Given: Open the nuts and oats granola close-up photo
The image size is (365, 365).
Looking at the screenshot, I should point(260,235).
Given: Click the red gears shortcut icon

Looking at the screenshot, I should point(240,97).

• • •

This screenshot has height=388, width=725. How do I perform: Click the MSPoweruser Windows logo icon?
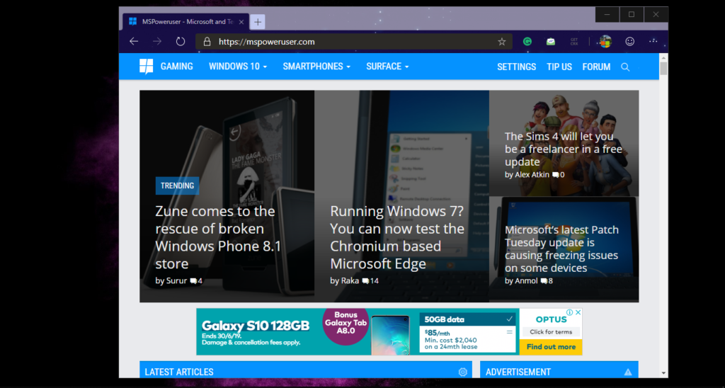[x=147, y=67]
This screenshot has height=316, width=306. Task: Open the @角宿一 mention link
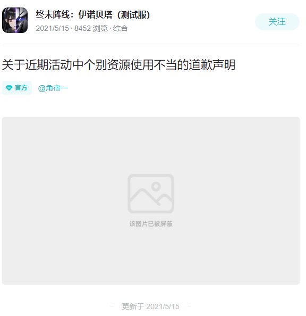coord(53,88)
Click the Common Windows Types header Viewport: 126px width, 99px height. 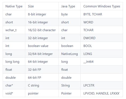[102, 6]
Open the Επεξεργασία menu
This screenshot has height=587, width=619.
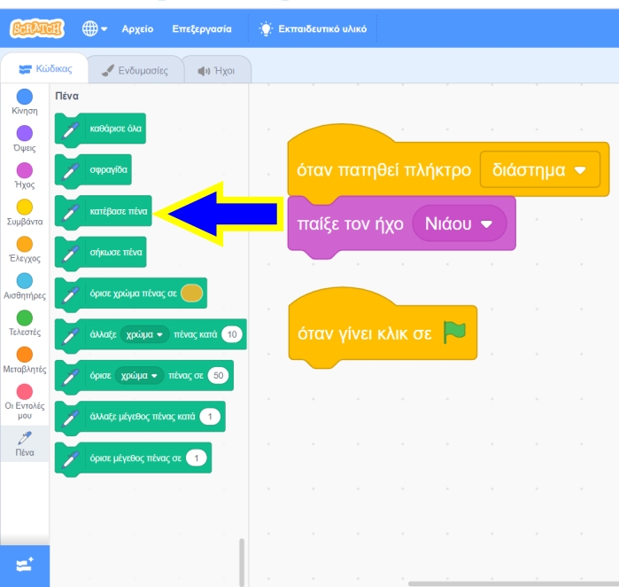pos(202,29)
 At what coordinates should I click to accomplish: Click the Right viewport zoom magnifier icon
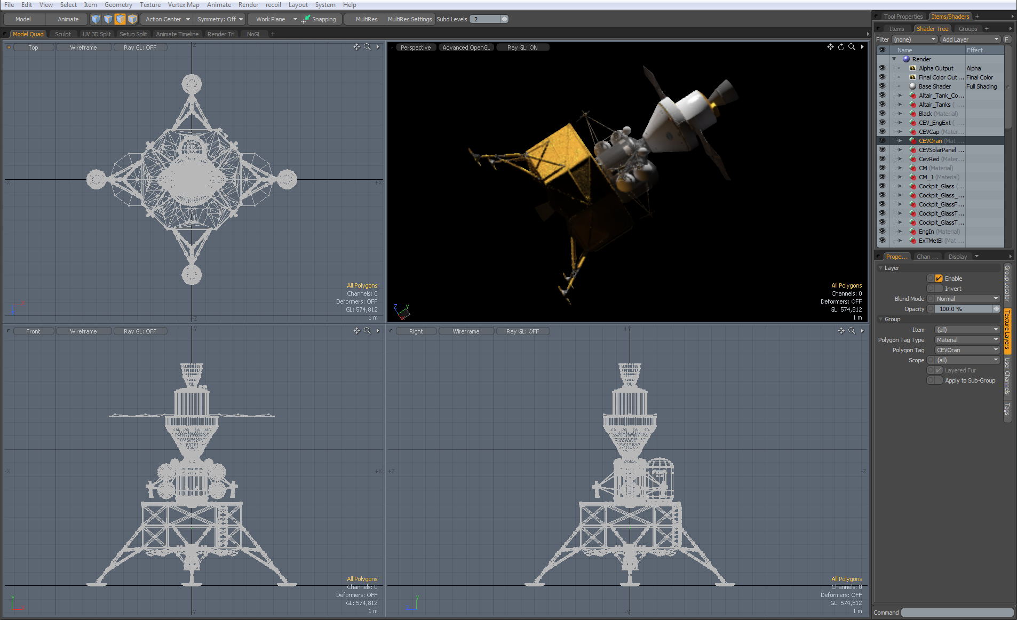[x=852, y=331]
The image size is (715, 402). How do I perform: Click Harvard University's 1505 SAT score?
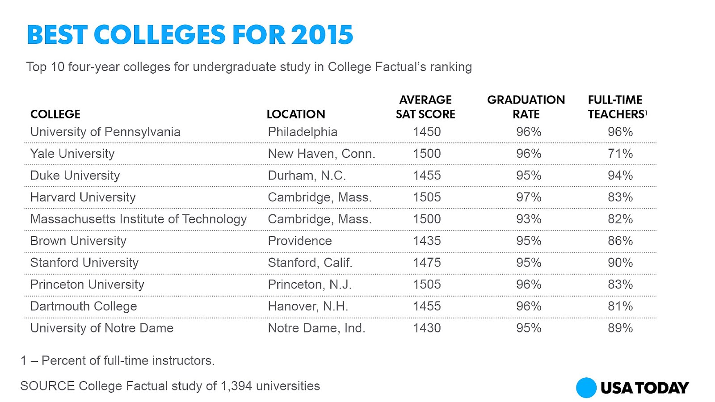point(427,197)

• • •

(Stated task): Rewrite the entries from the line containing "Open the Επεξεργασία menu" through the line containing "[x=852, y=331]" as a JSON list of strings, one string per line, skipping any blank lines and leaving out the pictures.

(Expected answer):
[
  "Open the Επεξεργασία menu",
  "This screenshot has height=587, width=619.",
  "pos(202,29)",
  " At what coordinates should I click to accomplish: Click the Right viewport zoom magnifier icon",
  "[x=852, y=331]"
]